FPÖ Wien-Chef Dominik Nepp
"Die Stadt Wien holt sich hier ein Körberlgeld"
FPÖ Wien-Landesparteiobmann und nicht-amtsführender Stadtrat Dominik Nepp über die Inflation, den Wiener Wohnbau und warum er für die Abschaffung des Valorisierungsgesetzes ist.
WIEN. Die Inflation ist auf einem historischen Höchststand. Wie können die Wienerinnen und Wiener entlastet werden und was wurde bisher verabsäumt? Dominik Nepp, Landesparteiobmann der FPÖ Wien, steht der BezirksZeitung Rede und Antwort.
Sie kritisierten zuletzt, dass die Stadtregierung ein „Wellenbrecher“ gegen die Teuerung sein könnte, stattdessen der Bevölkerung aber weitere Belastungen zumute. Können Sie das konkretisieren?
DOMINIK NEPP: Ich bin felsenfest davon überzeugt, dass die Politik einwirken kann. Was man nicht machen darf, ist, dass man sich gegenseitig die Schuld zuweist. Die SPÖ in Wien sagt, der Bund ist schuld und umgekehrt. Jeder schiebt die Verantwortung ab, damit hilft man den Leuten nicht.
Was also sollte die Stadtregierung tun? Welchen konkreten Vorschlag haben Sie?

> **AUSZÜGE AUS DATEN**
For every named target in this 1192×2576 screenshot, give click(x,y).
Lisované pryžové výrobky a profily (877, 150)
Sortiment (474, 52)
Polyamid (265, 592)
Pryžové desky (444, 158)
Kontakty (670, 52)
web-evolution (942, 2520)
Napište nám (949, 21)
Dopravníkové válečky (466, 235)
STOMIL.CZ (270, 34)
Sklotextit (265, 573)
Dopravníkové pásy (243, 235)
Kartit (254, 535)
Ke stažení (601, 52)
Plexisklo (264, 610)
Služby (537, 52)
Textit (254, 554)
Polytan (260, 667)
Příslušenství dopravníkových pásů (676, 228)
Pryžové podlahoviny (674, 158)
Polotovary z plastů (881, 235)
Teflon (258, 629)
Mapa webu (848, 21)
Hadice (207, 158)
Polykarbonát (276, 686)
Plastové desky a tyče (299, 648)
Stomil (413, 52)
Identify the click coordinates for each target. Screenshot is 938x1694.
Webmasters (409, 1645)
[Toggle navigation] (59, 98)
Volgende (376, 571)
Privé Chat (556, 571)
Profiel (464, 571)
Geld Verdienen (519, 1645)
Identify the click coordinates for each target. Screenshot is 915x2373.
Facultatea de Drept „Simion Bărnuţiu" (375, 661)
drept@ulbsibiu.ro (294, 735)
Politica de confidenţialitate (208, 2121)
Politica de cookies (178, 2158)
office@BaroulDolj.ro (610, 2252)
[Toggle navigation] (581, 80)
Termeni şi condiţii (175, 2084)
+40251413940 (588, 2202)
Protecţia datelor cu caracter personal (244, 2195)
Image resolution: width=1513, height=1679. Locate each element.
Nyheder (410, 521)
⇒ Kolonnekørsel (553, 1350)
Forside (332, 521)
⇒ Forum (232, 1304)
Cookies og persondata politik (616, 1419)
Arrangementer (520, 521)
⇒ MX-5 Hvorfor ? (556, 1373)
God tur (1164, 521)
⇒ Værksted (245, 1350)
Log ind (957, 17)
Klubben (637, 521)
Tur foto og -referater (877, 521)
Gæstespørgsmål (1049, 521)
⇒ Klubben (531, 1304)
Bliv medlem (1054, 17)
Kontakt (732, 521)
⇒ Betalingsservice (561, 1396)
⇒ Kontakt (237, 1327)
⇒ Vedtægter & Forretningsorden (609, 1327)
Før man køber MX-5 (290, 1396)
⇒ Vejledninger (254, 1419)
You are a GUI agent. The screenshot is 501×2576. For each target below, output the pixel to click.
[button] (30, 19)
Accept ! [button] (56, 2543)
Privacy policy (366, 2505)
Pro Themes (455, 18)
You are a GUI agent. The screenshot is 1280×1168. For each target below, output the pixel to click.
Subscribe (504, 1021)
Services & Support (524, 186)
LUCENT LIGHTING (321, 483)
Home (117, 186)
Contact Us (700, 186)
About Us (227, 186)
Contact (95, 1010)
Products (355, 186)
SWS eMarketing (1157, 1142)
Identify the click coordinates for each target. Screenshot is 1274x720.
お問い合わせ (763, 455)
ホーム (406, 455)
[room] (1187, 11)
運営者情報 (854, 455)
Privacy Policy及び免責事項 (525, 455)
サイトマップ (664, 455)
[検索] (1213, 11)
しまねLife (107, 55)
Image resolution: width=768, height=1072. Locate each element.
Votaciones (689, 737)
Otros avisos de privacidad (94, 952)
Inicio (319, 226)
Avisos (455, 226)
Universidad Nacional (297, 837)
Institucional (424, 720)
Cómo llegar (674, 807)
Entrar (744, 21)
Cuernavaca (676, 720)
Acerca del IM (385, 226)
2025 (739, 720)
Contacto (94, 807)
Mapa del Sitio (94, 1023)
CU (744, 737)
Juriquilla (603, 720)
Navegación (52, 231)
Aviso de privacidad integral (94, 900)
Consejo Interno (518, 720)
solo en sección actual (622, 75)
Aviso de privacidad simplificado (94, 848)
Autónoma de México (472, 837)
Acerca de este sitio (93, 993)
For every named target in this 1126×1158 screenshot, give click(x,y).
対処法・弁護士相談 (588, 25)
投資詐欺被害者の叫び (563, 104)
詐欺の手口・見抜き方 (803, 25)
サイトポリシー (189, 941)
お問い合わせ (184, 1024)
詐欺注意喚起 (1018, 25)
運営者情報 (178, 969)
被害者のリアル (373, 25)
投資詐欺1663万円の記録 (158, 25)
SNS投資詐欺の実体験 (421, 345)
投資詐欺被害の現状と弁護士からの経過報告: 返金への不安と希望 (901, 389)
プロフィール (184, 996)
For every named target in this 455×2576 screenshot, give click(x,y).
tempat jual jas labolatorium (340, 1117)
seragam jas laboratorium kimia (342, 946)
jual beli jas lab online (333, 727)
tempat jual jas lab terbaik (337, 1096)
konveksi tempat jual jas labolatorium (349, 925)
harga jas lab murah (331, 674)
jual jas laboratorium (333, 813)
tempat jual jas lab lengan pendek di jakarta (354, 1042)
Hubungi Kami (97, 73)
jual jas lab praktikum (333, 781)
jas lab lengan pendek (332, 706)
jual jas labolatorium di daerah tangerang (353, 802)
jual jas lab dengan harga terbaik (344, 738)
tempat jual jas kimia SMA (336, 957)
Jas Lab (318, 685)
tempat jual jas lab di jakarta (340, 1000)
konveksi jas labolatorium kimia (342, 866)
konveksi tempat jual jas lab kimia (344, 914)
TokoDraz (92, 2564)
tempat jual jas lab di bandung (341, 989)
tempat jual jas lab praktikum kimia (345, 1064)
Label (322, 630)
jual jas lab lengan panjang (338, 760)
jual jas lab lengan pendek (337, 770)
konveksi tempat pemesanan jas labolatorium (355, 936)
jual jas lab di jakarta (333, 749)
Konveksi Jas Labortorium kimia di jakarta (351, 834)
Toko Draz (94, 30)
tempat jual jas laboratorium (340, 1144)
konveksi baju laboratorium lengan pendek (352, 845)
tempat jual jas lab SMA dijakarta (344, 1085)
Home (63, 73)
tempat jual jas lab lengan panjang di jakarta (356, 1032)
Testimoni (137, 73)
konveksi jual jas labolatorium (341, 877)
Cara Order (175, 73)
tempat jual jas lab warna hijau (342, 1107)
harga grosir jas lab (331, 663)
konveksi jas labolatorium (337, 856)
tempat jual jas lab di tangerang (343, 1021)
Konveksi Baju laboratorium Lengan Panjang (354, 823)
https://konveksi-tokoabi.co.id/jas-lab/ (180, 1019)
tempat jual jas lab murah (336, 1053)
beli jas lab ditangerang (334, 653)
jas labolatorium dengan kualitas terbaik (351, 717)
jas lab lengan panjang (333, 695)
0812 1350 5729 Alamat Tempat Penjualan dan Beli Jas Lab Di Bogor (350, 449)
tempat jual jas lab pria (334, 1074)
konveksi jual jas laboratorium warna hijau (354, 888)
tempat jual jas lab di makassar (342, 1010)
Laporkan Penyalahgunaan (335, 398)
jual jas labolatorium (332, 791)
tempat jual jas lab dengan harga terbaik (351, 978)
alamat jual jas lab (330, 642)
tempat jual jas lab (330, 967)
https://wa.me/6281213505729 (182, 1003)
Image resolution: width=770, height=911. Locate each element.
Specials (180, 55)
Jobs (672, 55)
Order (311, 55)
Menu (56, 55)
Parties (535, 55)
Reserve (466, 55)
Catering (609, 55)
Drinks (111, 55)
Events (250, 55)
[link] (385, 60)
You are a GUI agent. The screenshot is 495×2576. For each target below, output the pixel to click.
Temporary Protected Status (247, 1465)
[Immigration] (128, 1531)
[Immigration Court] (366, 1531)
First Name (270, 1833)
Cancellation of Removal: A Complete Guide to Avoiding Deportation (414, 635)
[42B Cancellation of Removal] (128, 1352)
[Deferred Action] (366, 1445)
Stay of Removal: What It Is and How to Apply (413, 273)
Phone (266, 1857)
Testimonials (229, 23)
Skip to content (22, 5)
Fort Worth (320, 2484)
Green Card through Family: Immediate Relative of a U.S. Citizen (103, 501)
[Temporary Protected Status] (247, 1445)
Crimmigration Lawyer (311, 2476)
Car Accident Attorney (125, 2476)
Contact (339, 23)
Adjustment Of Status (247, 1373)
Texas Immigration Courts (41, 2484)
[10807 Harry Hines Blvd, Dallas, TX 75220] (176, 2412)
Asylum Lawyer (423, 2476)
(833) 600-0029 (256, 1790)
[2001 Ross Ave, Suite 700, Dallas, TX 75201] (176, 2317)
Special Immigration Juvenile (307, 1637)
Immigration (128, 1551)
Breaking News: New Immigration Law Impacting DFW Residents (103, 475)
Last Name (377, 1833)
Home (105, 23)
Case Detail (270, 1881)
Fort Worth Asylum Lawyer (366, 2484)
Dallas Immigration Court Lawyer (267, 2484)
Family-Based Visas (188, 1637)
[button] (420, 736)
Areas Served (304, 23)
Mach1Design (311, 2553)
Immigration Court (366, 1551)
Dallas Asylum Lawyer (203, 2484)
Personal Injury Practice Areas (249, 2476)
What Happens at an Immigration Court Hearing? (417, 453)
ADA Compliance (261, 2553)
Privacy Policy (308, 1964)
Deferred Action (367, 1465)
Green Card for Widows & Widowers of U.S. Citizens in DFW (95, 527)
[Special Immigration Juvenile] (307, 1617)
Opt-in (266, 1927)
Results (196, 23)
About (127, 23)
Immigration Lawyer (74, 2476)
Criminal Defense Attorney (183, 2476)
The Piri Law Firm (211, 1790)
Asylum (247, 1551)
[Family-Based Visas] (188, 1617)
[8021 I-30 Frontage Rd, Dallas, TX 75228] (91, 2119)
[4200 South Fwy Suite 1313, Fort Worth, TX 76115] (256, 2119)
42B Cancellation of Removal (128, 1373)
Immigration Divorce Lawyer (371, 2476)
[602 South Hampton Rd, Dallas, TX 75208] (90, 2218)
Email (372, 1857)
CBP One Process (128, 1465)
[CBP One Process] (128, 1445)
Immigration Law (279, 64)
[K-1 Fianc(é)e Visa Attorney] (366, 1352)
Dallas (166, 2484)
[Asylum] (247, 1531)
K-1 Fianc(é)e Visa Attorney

> **WAS ZU TUN IST**
A: Wer sagt laut Dominik Nepp im Interview zur Teuerung in Wien, der Bund sei schuld?
B: Schreib das Interview mit Dominik Nepp über die Teuerung in Wien weiter, und zwar im Anschluss an die letzte Frage.

> **DIE ANTWORTEN**
A: Die SPÖ in Wien.

B:
Gerade in Wien gibt es die Möglichkeit, die Wienerinnen und Wiener zu entlasten, etwa bei der Erhöhung des Richtwertmietzinses im Gemeindebau. Alleine dadurch bekommt die Wiener Stadtkasse 26 Millionen pro Jahr mehr. Das sind bei einer 70 Quadratmeter Wohnung eine durchschnittliche Mehrbelastung von 300 Euro. Das können sich viele nicht mehr leisten. Hier könnte Bürgermeister Ludwig eingreifen und die Erhöhung rückgängig machen um die Menschen zu entlasten.
Wie lange sollte die Erhöhung ausgesetzt werden, sofern sie zunächst einmal rückgängig gemacht wird?
Da muss man erst abschätzen, wie die Teuerungsrate noch weitergeht. Wenn man es schafft, die Inflation wieder einzupendeln, dass keine automatische Erhöhung des Richtwertmietzinses da ist, dann wäre das eine einmalige Sache. Wenn man sieht, dass die Inflation noch immer weggaloppiert, dann wird man wohl auch hier diese Maßnahme länger setzen müssen und nicht nur einmalig.
Wie könnte die Stadt die Wienerinnen und Wiener noch entlasten?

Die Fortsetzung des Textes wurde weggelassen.